-- Data extracts follows --

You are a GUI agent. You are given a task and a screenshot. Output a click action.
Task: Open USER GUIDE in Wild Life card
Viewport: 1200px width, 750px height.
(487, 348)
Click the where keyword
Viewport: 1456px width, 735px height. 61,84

-- Data extracts concluded --
-- Data extracts follows --

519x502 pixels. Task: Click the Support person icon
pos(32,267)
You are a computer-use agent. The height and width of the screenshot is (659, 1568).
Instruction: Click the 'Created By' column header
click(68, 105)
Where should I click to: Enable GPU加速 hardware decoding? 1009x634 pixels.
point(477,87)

-- Data extracts concluded --

In the listing above, some lines may hold the string "screenshot". Report how many, and nothing more.

2